Extract provided —
□ □ □

Senate debates

Wednesday, 11 May 2011

Bills

Electoral and Referendum Amendment (Enrolment and Prisoner Voting) Bill 2010; Second Reading

11:34 am

Photo of Scott LudlamScott Ludlam (WA, Australian Greens) Share this | Hansard source

I will just rise to add some brief remarks on behalf of the Australian Greens on this bill on a day when we have spent quite a bit of time discussing electoral reform. I indicate at the outset that the Australian Greens will be supporting the bill.

The two key issues, obviously, which have been fairly well canvassed in the debate thus far are those around the closing of the rolls. Schedule 1 to the bill addresses the Rowe decision and contains amendments relating to the close of the rolls. This is something on which we have been very strongly on the record since the decision was made by the Howard government.

The first of the High Court decisions that I will address, as other senators have, is Rowe v Electoral Commissioner as decided on 6 August 2010. That case related to the period of time before the close of rolls allowed for voters to either ensure that they were on the electoral roll or to update their details following the formal issue of a writ for an election. While the High Court has not yet handed down the reasons for its decision, there is sufficient information to amend the legislation to reflect the decision that has been made. This obviously will unto the changes that the Howard government made to the law which resulted in two important deadlines for the close of the rolls: at 8 pm on the day that the writ is issued for people enrolling for the first time or re-enrolling after having been removed from the roll, and at 8 pm on the third working day after the writ was issued for those who are (1) eligible who are currently enrolled but needing to update the details, (2) not enrolled but who will turn 18 between the issue of the writ and polling day and (3) eligible who are not enrolled who are to receive Australian citizenship between the issue of the writ and polling day. These changes were deemed necessary by completely unsubstantiated claims by the coalition government of the day of an untenable administrative burden on the AEC or electoral fraud damaging the integrity of the roll and encouraging voters to leave updating the details with the AEC until the very last minute.

□ □ □

Information provided —

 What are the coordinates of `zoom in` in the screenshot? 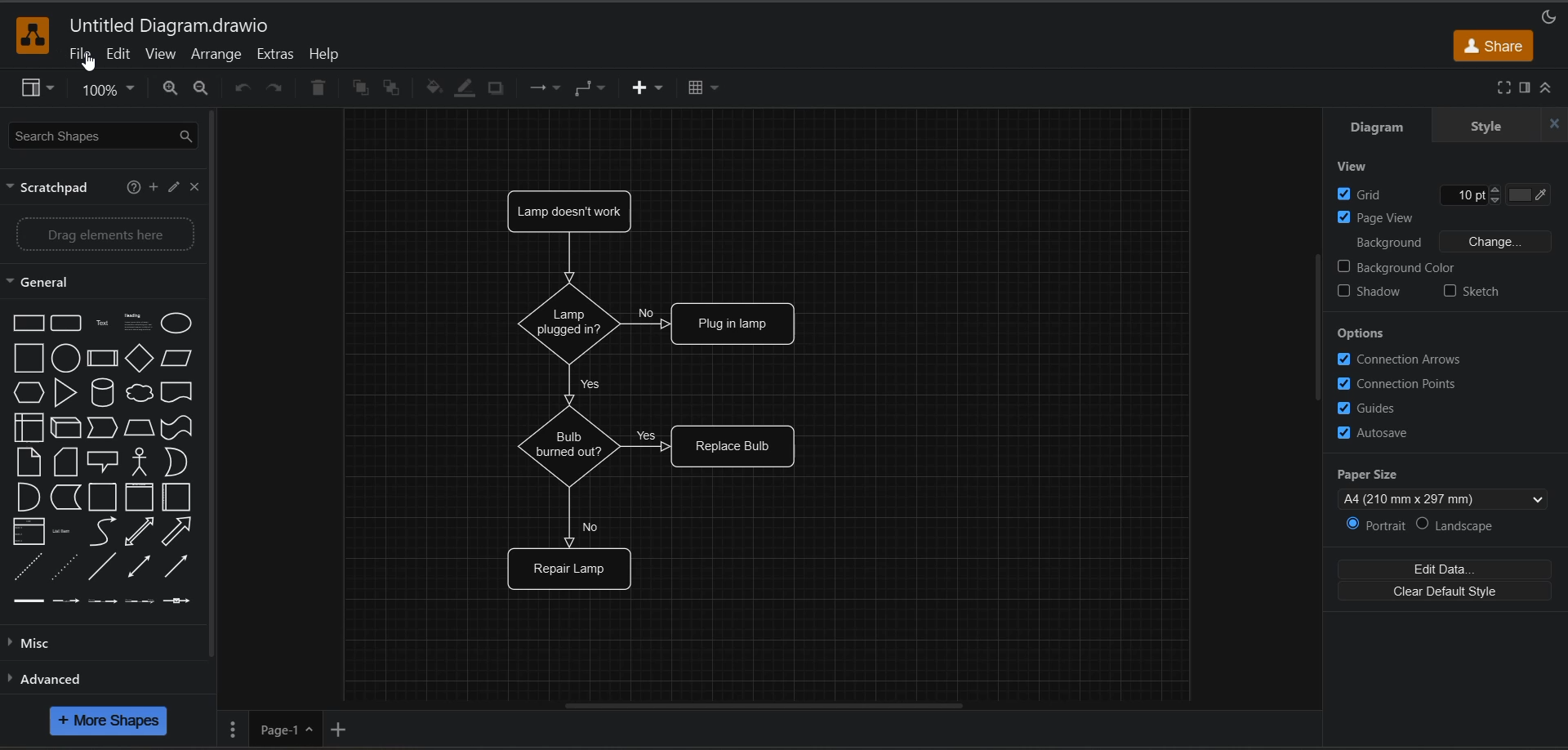 It's located at (167, 88).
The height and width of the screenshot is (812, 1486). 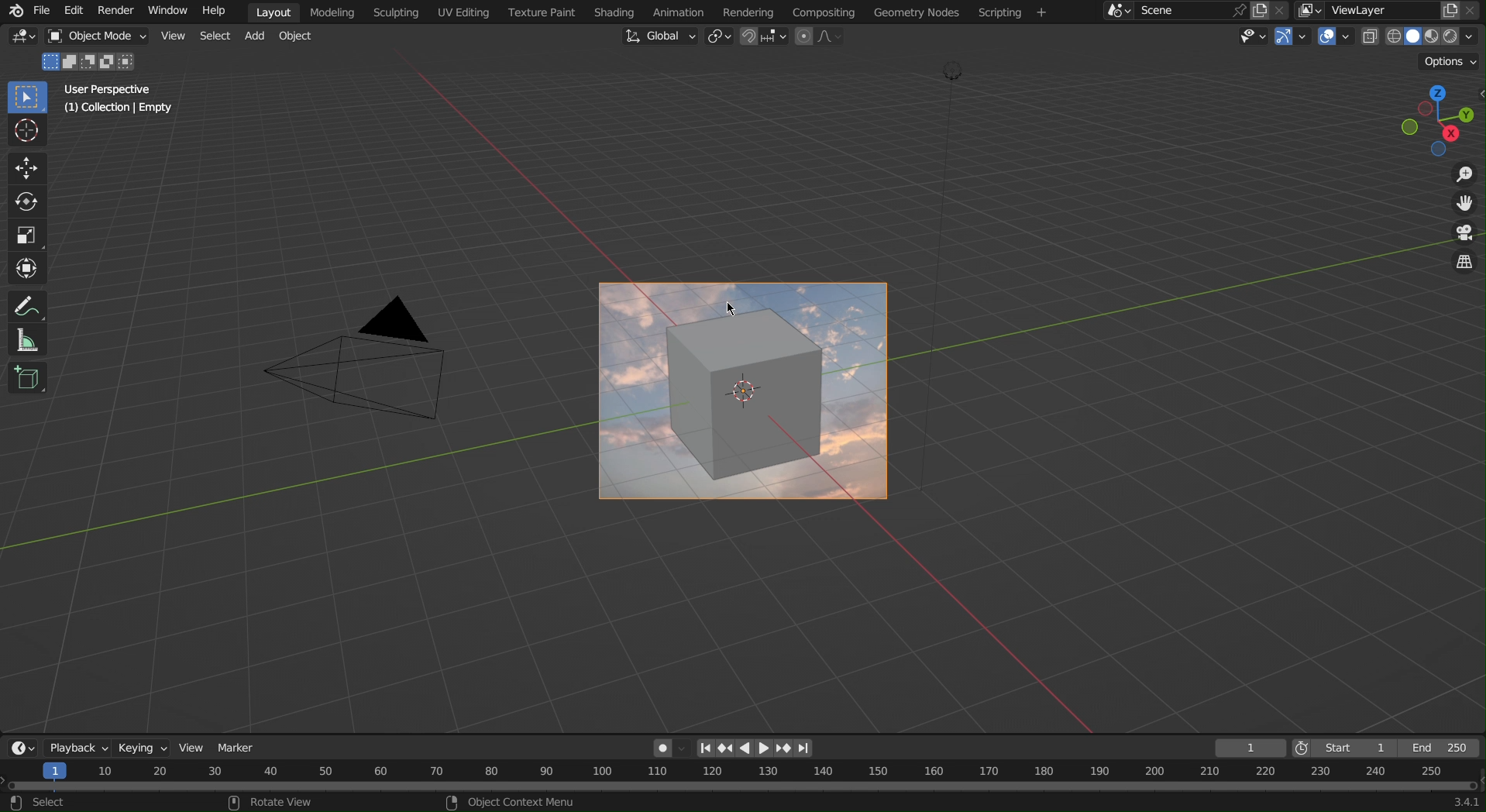 I want to click on composting, so click(x=823, y=11).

□ □ □

Problems to work on —
a - In the Senate debate transcript, on what date was Rowe v Electoral Commissioner decided?
b - Shorten the paragraph of the Senate debate transcript that begins "The two key issues, obviously," while keeping its main facts.
c - Write the next part of the Senate debate transcript, picking up after its final sentence.

Answer list —
a - 6 August 2010

b - The main issues in the debate so far concern the closing of the rolls. Schedule 1 of the bill responds to the Rowe decision with amendments on the close of the rolls, a matter the Greens have strongly spoken about since the Howard government's decision.

c -
I can remember the conduct of that debate quite vividly. It is worth noting that following the 2001 election the AEC conducted an audit in South Australia of address changes in the week from the issuing of the writs to the close of the rolls, and in a roll of one million people no evidence of electoral fraud was uncovered. Elections are not held on fixed dates and they can be called unexpectedly. The Australian Greens would perhaps take a different position on this if you could see a federal election coming three or four years in advance. Then I think perhaps the coalition would have a leg to stand on in this debate. But of course we have not solved that particular issue federally. My colleagues in state parliament in the upper house in WA are looking forward to debating to provide for fixed four-year terms in the Western Australian parliament. At that point you could have a sensible debate about when the rolls should close, either if you were a new voter or if any of the other conditions apply that we are seeking to amend here. ut at the moment in federal politics elections are still called by the Prime Minister of the day for essentially tactical reasons, and it is all about political advantage for the party that has the hand on that particular lever of the issuing of the writs. I think most MPs privately will admit that that is an untenable situation, and that is something I will address in later remarks.

Closing the rolls early effectively disenfranchises voters—and let us be serious, that was the intention of the amendments in the first place—about 80,000 new voters; and particularly it disenfran­chises young people. Senator Fifield's comments very early in the second reading debate—that is, that parliament did not disenfranchise people, people did because they did not respect the law and they did not bother to turn up on time—is extraordinarily disingenuous because this parliament sets the laws and the rules of conduct by which elections are conducted, and then it is up to people to keep track. We may live and breathe politics in this building and the various constituencies that we deal with, but for many other people politics is distant to the point of irrelevance. I think it is partly because of the conduct that is frequently displayed, for example, at question time, where we make a collective mockery of ourselves. The media obviously plays its part as well in the trivialising and politicising of policy debates. That aside, this is one of the reasons why people, particularly first-time voters, might not be sensitively attuned to the way that electoral law changes and the calling of the election is the wake-up call for many, many people, particularly young people—'All right, I'm interested in this debate. This is something I want to participate in. I am entitled to participate and so I'm going to get myself on the electoral roll or make sure that my details are accurate'—at which point they discover that former Prime Minister John Howard has made that impossible on their behalf. Some of the comments that we heard from coalition speakers revealed the gigantic disconnect between the theory and the practice.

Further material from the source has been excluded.